> [AIM OF THE TASK]: Set down word for word the portion of the printing-press passage below that runs from "Another known method" up to and including "its side margins.".

> [TEXT PASSAGE]:
C101S181000, C101S182000, C101S219000, C101S225000, C101S247000

Reexamination Certificate

active

06327975

ABSTRACT:

BACKGROUND OF THE INVENTION
This invention relates to a web-fed printing press having at least two printing units in a row for printing an image whose dimension in the longitudinal direction of the web is longer than the circumference of the plate cylinder of each unit. The invention also deals with a method of printing such images on the web without intervening blanks between the printed images.
Printing firms are sometimes requested by clients to produce printings as large as, say, from 70 inches (1778 millimeters) to 90 inches (2286 millimeters) in top-to-bottom dimension (i.e., dimension determined by the circumference of the printing cylinder, or dimension in the longitudinal direction of the web on which the printings are made). For offset printing of such large images, the most widespread conventional practice has been to prepare and keep in stock an assortment of outsize plate cylinders, as well as blanket cylinders to match, with a diameter of 23.6 inches (600 millimeters) and thereabouts, for various sizes of printings to be made. Such outsize cylinders have been interchangeably mounted to printing presses as the need arises.
This conventional practice is objectionable by reason of the outsize plate cylinders and blanket cylinders themselves and, of course, of the presses of matching size required by such cylinders. All such equipment demand inordinately high costs for manufacture, installation, operation, and storage.
Another known method involves the use of a relief or letterpress printing plate in the form of an endless belt running over a plate cylinder and a guide roller or rollers. The plate cylinder is, in fact, a sprocket having teeth for positive engagement in series of perforations formed in the side margins of the endless belt. The elongate image is imprinted from the belt on to the web running against an impression cylinder.
The relief printing belt does, however, possess the weakness of being not so satisfactory in the quality of printing as that by offset printing. The printings made by this prior art method is also unsatisfactory in positional accuracy as the plate takes the form of an endless belt and is driven by the sprocket. The service life of the printing belt is questionable, too, by reason of the presence of the perforations in its side margins.

> [STORED DATA]:

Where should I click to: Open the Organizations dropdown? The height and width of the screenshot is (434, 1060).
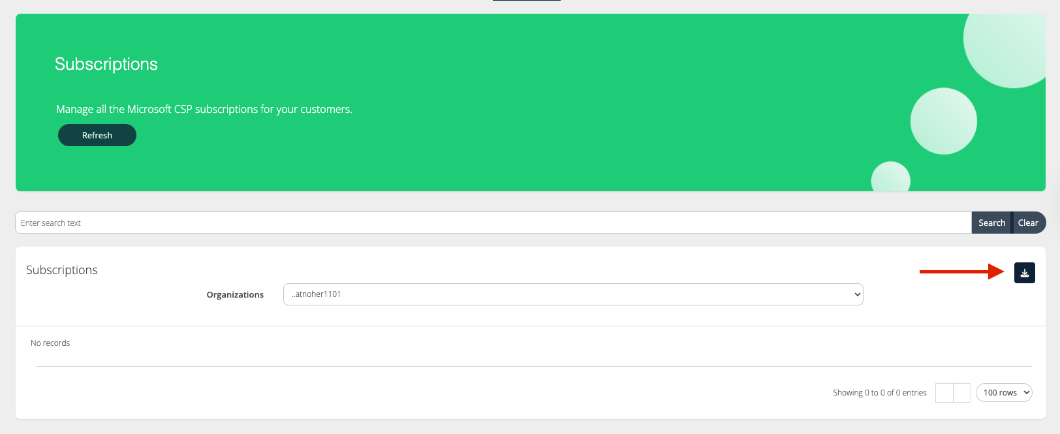pyautogui.click(x=572, y=294)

> [FINISHED ANSWER]:
Another known method involves the use of a relief or letterpress printing plate in the form of an endless belt running over a plate cylinder and a guide roller or rollers. The plate cylinder is, in fact, a sprocket having teeth for positive engagement in series of perforations formed in the side margins of the endless belt. The elongate image is imprinted from the belt on to the web running against an impression cylinder.
The relief printing belt does, however, possess the weakness of being not so satisfactory in the quality of printing as that by offset printing. The printings made by this prior art method is also unsatisfactory in positional accuracy as the plate takes the form of an endless belt and is driven by the sprocket. The service life of the printing belt is questionable, too, by reason of the presence of the perforations in its side margins.